Milei talks up Casa Rosada hopes: 'If I get to the run-off, I'm the next president'
Outspoken national lawmaker Javier Milei predicted he will win Presidency if he makes second round, while accusing City Mayor Horacio Rodríguez Larreta of seeking to "persecute" him.
National lawmaker Javier Milei has predicted that he will be Argentina's next president if he manages to make it through to the second round run-off in 2023.
The La Libertad Avanza deputy, speaking in an interview after the main opposition coalition, Juntos por el Cambio, said it would not consider incorporating him into its grouping, said he was confident in his chances of reaching the Casa Rosada.
"If I reach the second round, I am the next president of Argentina," Milei told Radio Mitre on Saturday. "If I reach the second round, I beat everyone. No-one can beat me."

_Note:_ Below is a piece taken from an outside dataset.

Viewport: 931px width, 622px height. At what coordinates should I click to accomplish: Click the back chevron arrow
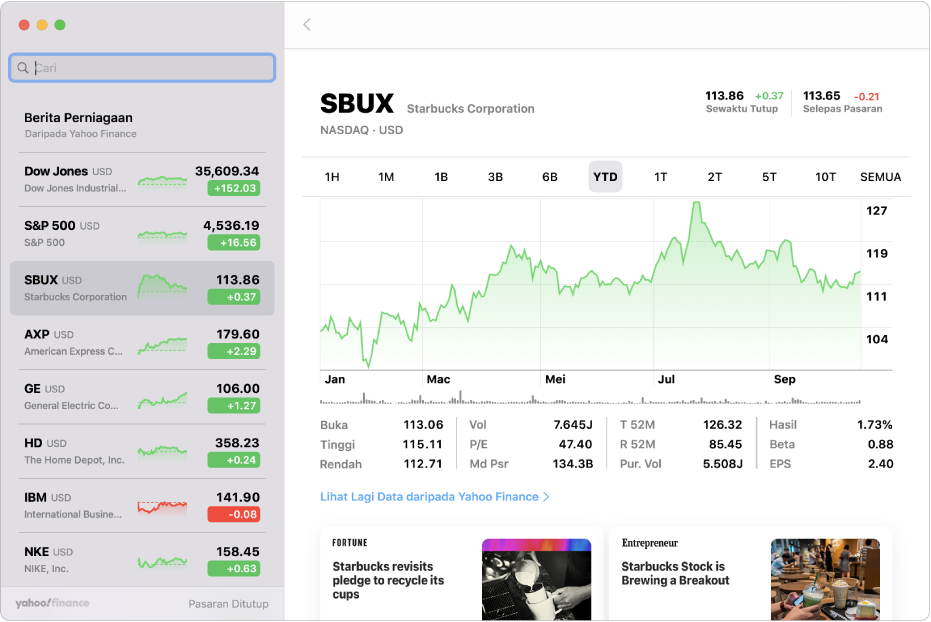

Addressing the Juntos por el Cambio statement that accused Milei of seeking to break up the coalition's unity, the national lawmaker said that the decision to name him specifically in it was a nervous response "to the growth of La Libertad Avanza" across the country.
"What the letter did was to show Juntos por el Cambio as a very weak front, which is not in conditions to be in government," fired off the libertarian.
"They don't want me to compete, they want to take me out of the competition, they want me out of the system. They hate competition in democracy. They want to be the only opponents, because otherwise they will lose their jobs," claimed the deputy, who managed to take 13 percent of votes in Buenos Aires City in last year's midterms in his first run for office.
Referencing disquiet expressed by PRO leader Patricia Bullrich over the decision not to consider recruiting him into the opposition's fold, Milei said the former security minister "goes straight ahead, tells the truth and that generates a huge noise within Juntos por el Cambio."
Milei then went on to criticise a number of influential opposition leaders, including Buenos Aires City Mayor Horacio Rodríguez Larreta, who he accused of having a "pathological obsession" with him.
"He has a team dedicated to persecuting me and dirtying me," alleged the economist.
Finally, he declared that there should be a "reorganisation of the political system: on one side, the collectivists, and on the other, those who respect individual freedom."